The H.S.E’s interpretation of a competent person is;

“someone who has the necessary skills, experience and knowledge to manage health and safety.”

THE LEVEL OF COMPETENCE REQUIRED TO MASTER ALTERATIONS

The knowledge to take the correct action to eliminate risk and the ability to sufficiently control the risks that can’t be eliminated. The ability to read and understand architectural/structural engineer drawings and to ensure the assumptions which are made by either party are correct, with a further ability to question both parties when their assumptions are incorrect, as one missing detail or change can lead to a list of further required changes.

The experience and knowledge to know every task requires detailed planning upon its own merit due to each project being different and possessing the ability to use a variety/combination of temporary masonry support equipment most suitable. 

Further factors that increase competence, are good;

Leadership and communication skills.
Reading skills.
Attitude.
Knowledge of both British legislation and of the ever-changing building regulations.
Ability to adapt to progress.
Understanding of how masonry acts above an opening and why masonry collapses, to prevent it from happening.

The factors that reduce the required level of competence to comply with the law, are;

Insufficient warnings, inadequate guidance, misleading information and taught bad habits.
Inferior or minus safety factor sums and the dangerous exchange of a structural engineers’ generic assumption of safe working loads of which prevents the end user from identifying the risks of overloading.

REQUIRED TEAM SKILLS

Bricklaying and carpentry skills to ensure remedial works, the “making good” and structural works are carried out within the building regulations and to ensure stability of the structure throughout the process and ensuring the materials, masonry & mortar mixes are suitable and match the specifications within the plans/drawings and that also match the existing structure for aesthetic purposes and having the knowledge and ability to be absolutely certain and not to assume.

HOW TO AVOID OVERLOADING

The main cause of collapse when altering masonry is overloading due to a lack of awareness that equipment capacity is variable.


Not being aware that the load over openings without a load-point is considerably more than only the triangle of masonry over openings with a Load-Point intact.


A severe lack of understanding that moving eccentrically loaded props further from the wall to gain sufficient fitting access reduces the variable working load limit to an unknown quantity.


A lack of, or no preparation/remedial works to prevent collapse from overloading equipment.

Unaware that an Acrow prop is designed for concentric loading upon the axis only, with a maximum eccentricity of 25mm (and is not within the CDM 2015 regulation as stated in section19, 2b when extended further than 25mm).

The combined working load of the Acrow prop and tongued prop attachment varies from 340Kg down to 0Kg of which is reliant on the further factors below;

A, the size, brand, quality, condition and age of the Acrow prop.
B, the height an Acrow props inner tube is extended and the number of pin-hole perforations that are showing above the outer tube.
C, the measurement of the eccentric load from the central-axis of the Acrow prop to the centreline of the propped wall.
D, how plumb and how tight and secure the tongued Acrow prop is installed beneath the wall.

When the working load of both combined parts vary considerably and the weight of the dynamic loads of a structure can increase to extremes, it becomes obvious that collapse is a possibility when only propping from eccentrically loaded bendable tongues upon a misused Acrow prop.

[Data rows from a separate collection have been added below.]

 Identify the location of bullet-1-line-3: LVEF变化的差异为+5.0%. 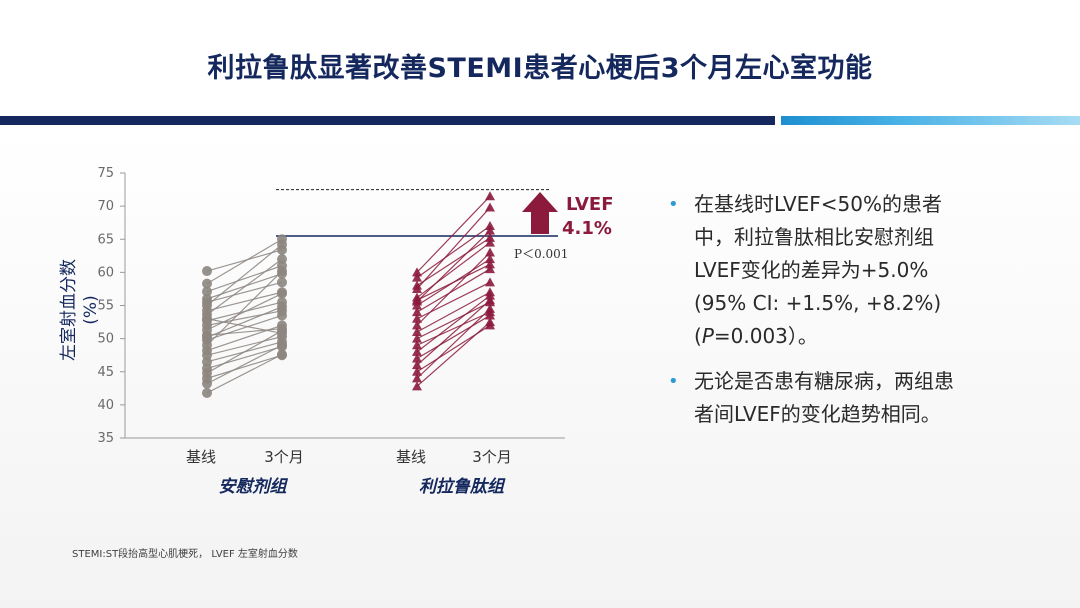
(812, 270).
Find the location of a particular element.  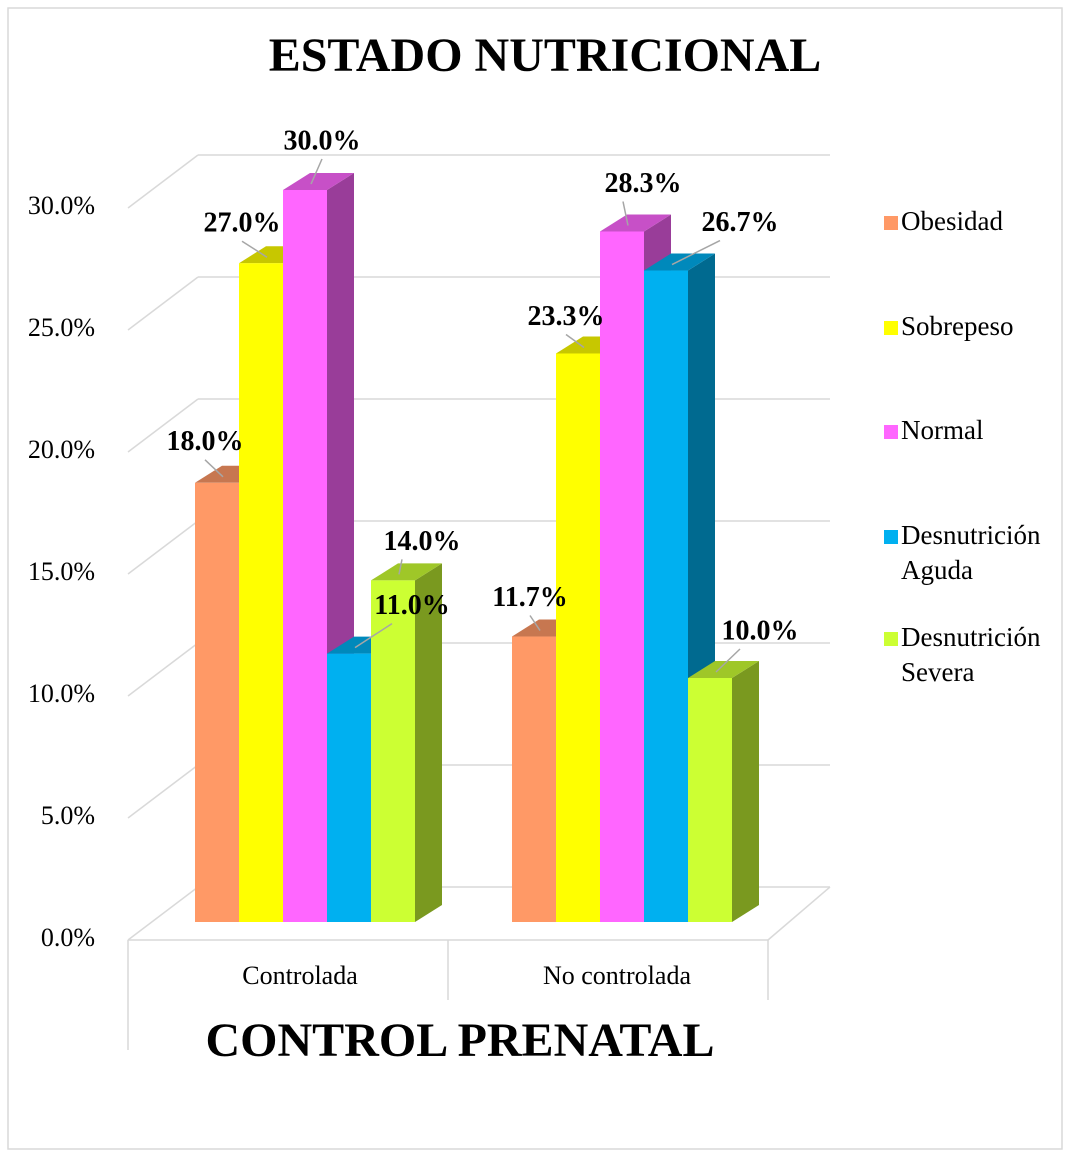

data-label: 27.0% is located at coordinates (242, 224).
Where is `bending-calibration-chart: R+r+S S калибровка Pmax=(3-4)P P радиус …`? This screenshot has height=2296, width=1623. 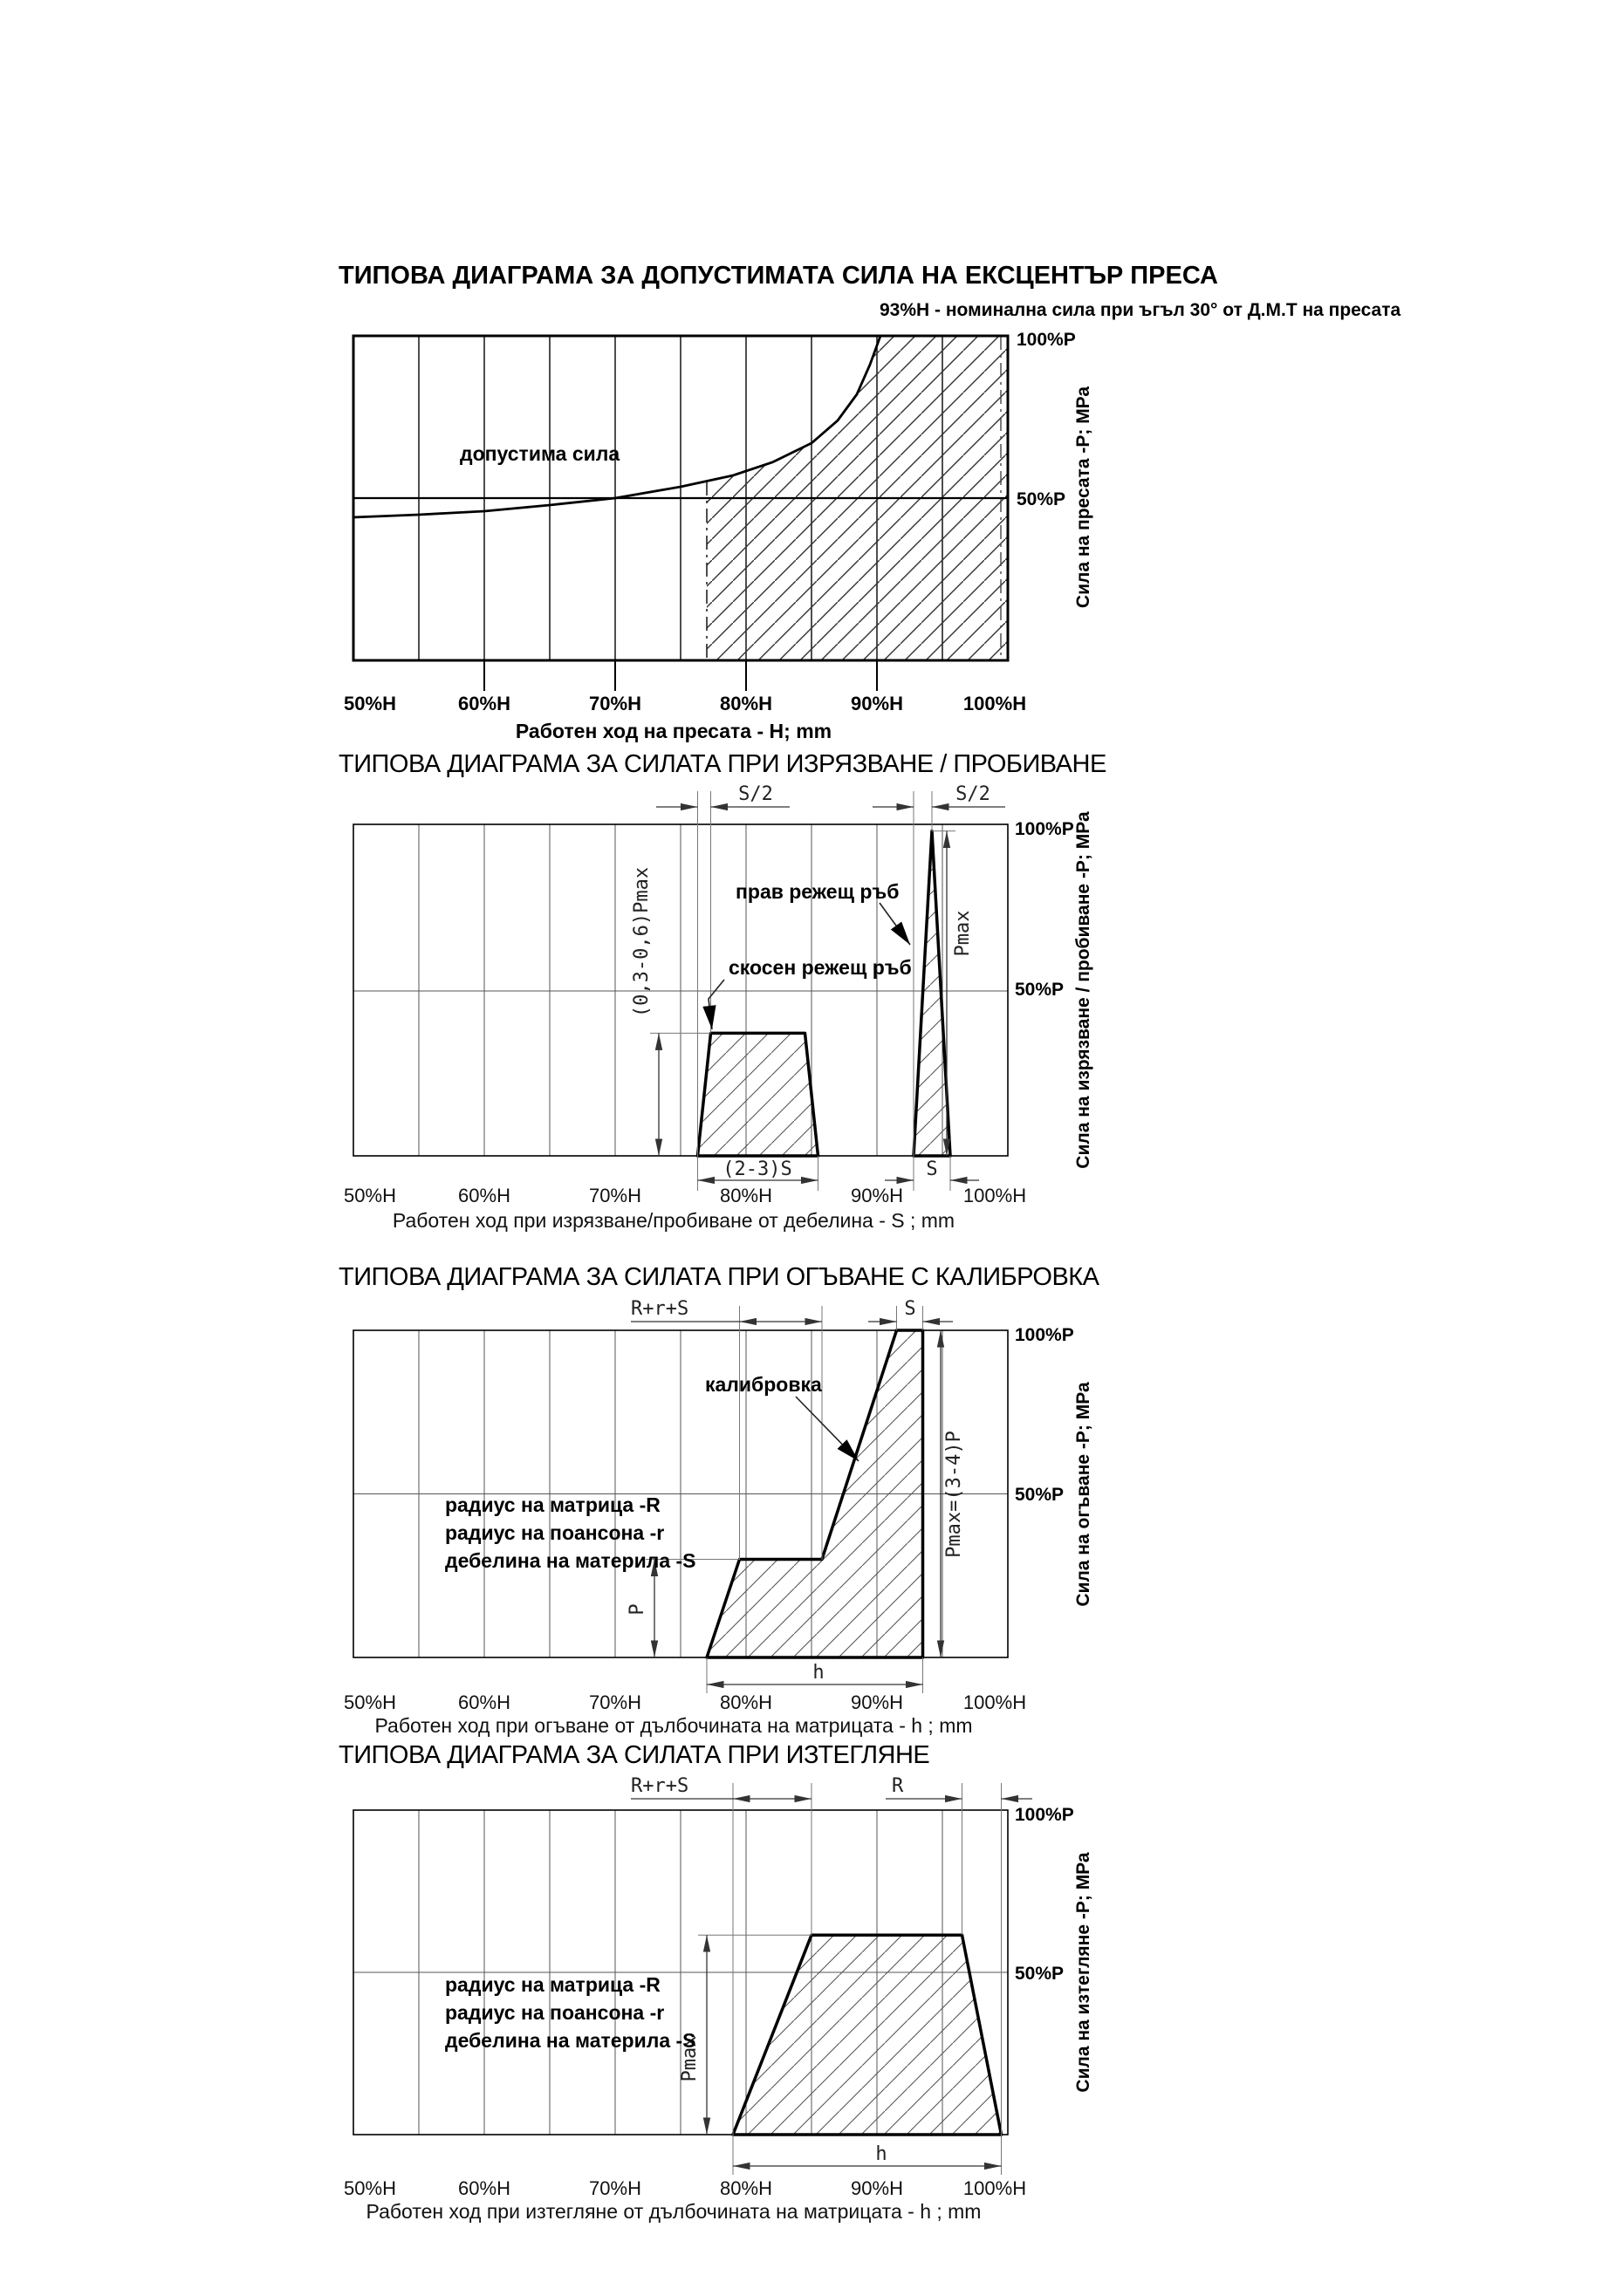
bending-calibration-chart: R+r+S S калибровка Pmax=(3-4)P P радиус … is located at coordinates (718, 1518).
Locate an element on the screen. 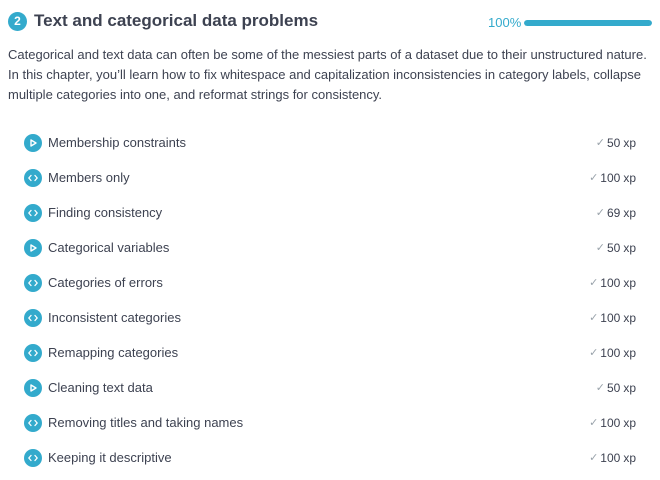 This screenshot has height=480, width=660. exercise-item: Membership constraints ✓ 50 xp is located at coordinates (330, 142).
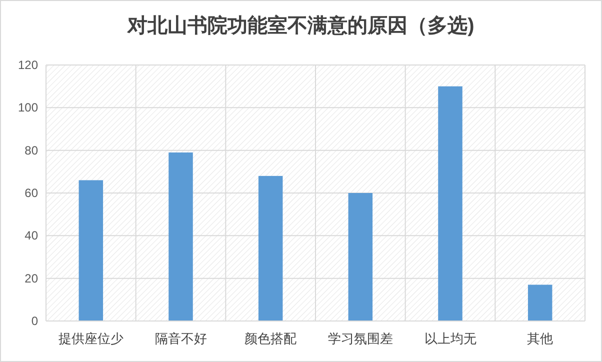 This screenshot has width=602, height=362. I want to click on y-tick-label: 80, so click(31, 150).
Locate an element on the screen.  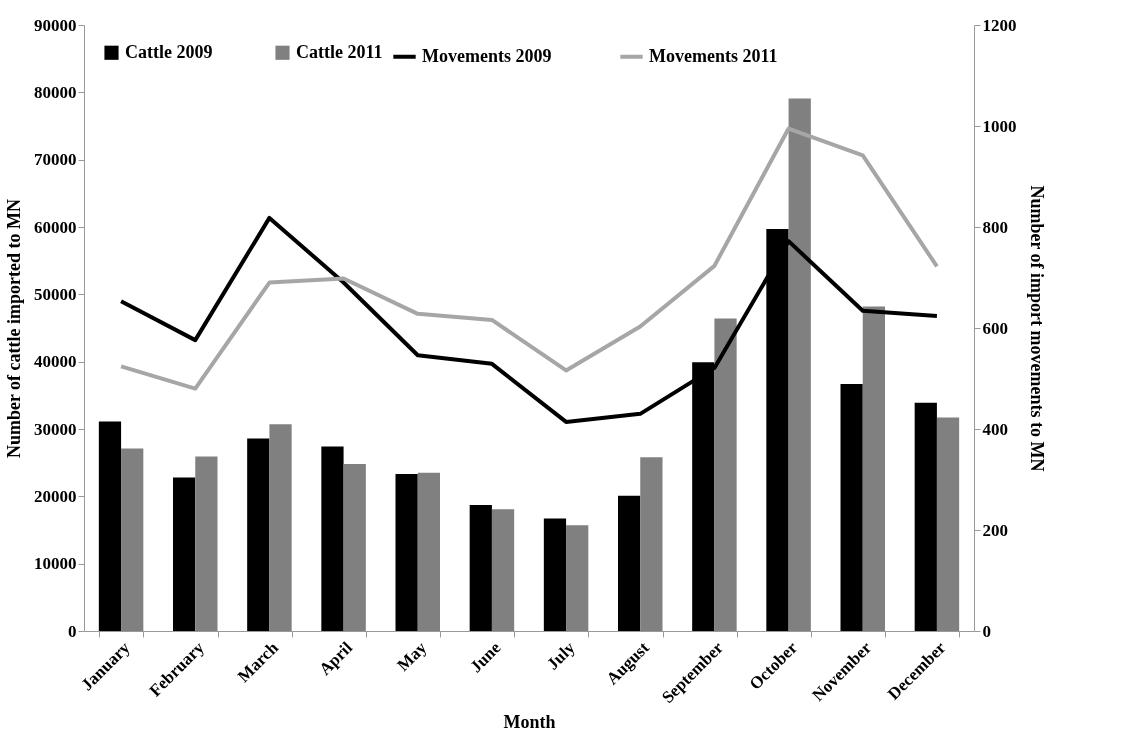
y-tick-label: 40000 is located at coordinates (56, 362).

There is a critical difference between using sound engineering principles and using products with variable working loads that do not address the laws of physics.

We created the Brick Brace Safety Tool to provide the necessary skills, experience and knowledge to manage health and safety during alterations. We provide written guidance and instructions with every purchase and also provide over 30,000 words of free, researched and unbiased guidance.

Factors that have disguised the true level of skills, experience and knowledge required by law to alter a masonry structure;

 

A dangerous de-scaling of a high-risk and specialist task; to ease and simplify, then providing no correct procedures, Insufficient warnings, inadequate guidance, misleading information upon the working load limit and the use of engineering double-speak language to obscure the truth.

 

DOUBLE-SPEAK

(Wikipedia)

Doublespeak is language that deliberately obscures, disguises, distorts, or reverses the meaning of words. Doublespeak may take the form of euphemisms (e.g., “downsizing” for layoffs and “servicing the target” for bombing),[1] in which case it is primarily meant to make the truth sound more palatable. It may also refer to intentional ambiguity in language or to actual inversions of meaning. In such cases, doublespeak disguises the nature of the truth.